ИЗВЛЕЧЁННЫЙ ТЕКСТ ▸
Нобель для конъюнктурщиков
Экономист Никита Кричевский — о том, почему престижную премию по экономике не получают те, кто её действительно заслуживает.
Коллаж. Фото: © Flickr / Adam Baker
Изначально по экономике Нобелевская премия не присуждалась. Положение изменилось лишь в 1968 году, и премию стали присуждать начиная с 1969 года, когда успехи экономики как науки не точной, но социальной были уже весьма велики. Значительная часть из тех, кто получил премию в первые годы её присуждения, действительно были классиками современной экономики. Это Кеннет Эрроу, Фридрих фон Хайек, позже Милтон Фридман, Джеймс Бьюкенен и Дуглас Норт.
В дальнейшем, в середине 1990-х, круг тех, кому можно было бы на полном основании присудить "Нобеля" по экономике, исчерпался. И премию стали присуждать тем, кто был на слуху, чьи выступления и научные публикации имели наибольший успех и чьи воззрения совпадали с воззрениями большинства членов конкурсного жюри.

ИСПОЛЬЗУЯ СВЕДЕНИЯ ▸
• A. Воспроизведите из текста о Нобелевской премии по экономике всё от «Коллаж. Фото: ©» вплоть до «членов конкурсного жюри.».
• B. Ответьте по тексту о Нобелевской премии по экономике на следующие вопросы:
(i) С какого года стали присуждать премию по экономике?
(ii) Когда, по тексту, исчерпался круг тех, кому премию можно было бы присудить на полном основании?
(iii) Кто назван автором высказанного мнения?
Приведённый далее материал здесь не нужен.

ИМЕЮЩИЕСЯ ДАННЫЕ ▸
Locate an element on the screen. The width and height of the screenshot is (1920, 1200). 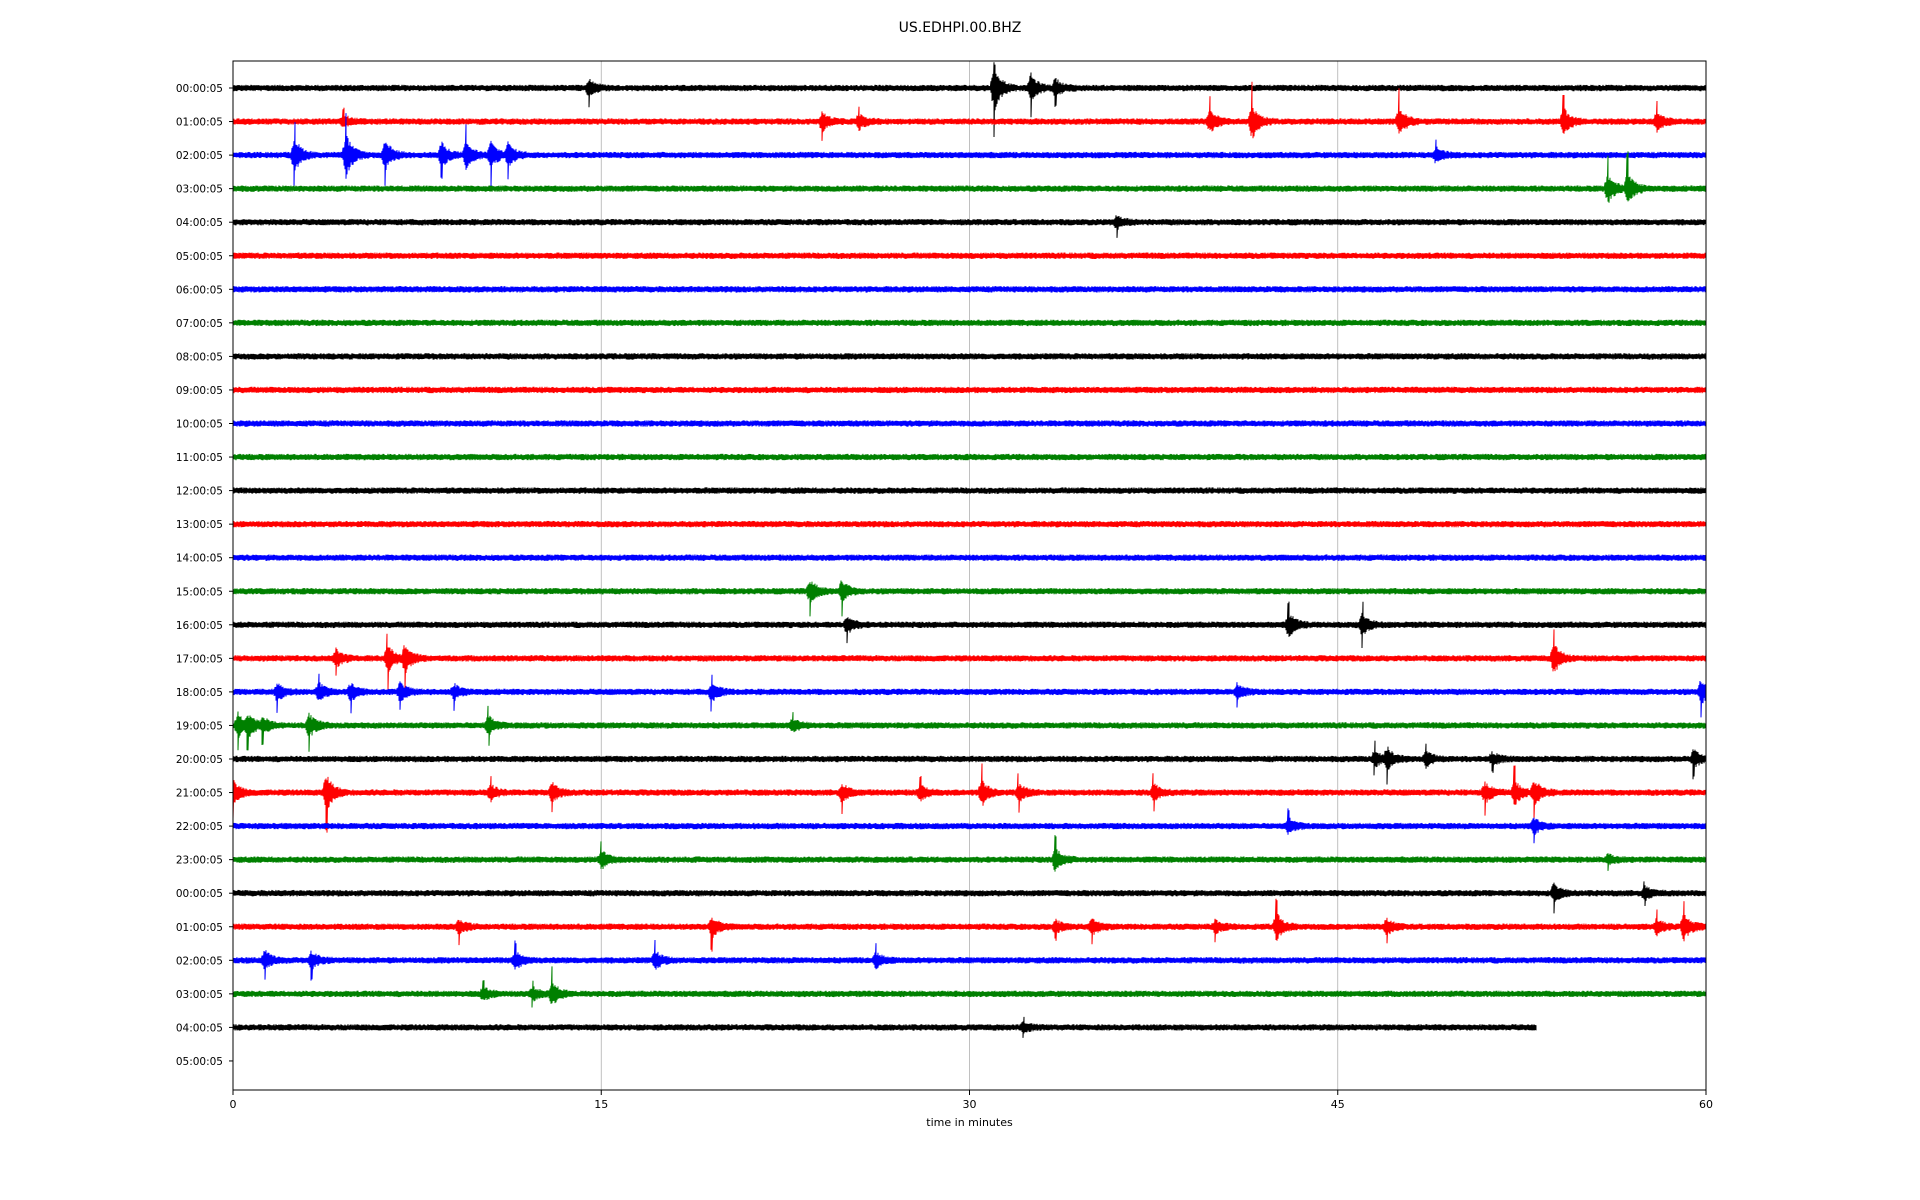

ОТВЕТЫ К ЗАДАНИЯМ ▸
• A.
Коллаж. Фото: © Flickr / Adam Baker
Изначально по экономике Нобелевская премия не присуждалась. Положение изменилось лишь в 1968 году, и премию стали присуждать начиная с 1969 года, когда успехи экономики как науки не точной, но социальной были уже весьма велики. Значительная часть из тех, кто получил премию в первые годы её присуждения, действительно были классиками современной экономики. Это Кеннет Эрроу, Фридрих фон Хайек, позже Милтон Фридман, Джеймс Бьюкенен и Дуглас Норт.
В дальнейшем, в середине 1990-х, круг тех, кому можно было бы на полном основании присудить "Нобеля" по экономике, исчерпался. И премию стали присуждать тем, кто был на слуху, чьи выступления и научные публикации имели наибольший успех и чьи воззрения совпадали с воззрениями большинства членов конкурсного жюри.

• B.
(i) С 1969 года.
(ii) В середине 1990-х.
(iii) Экономист Никита Кричевский.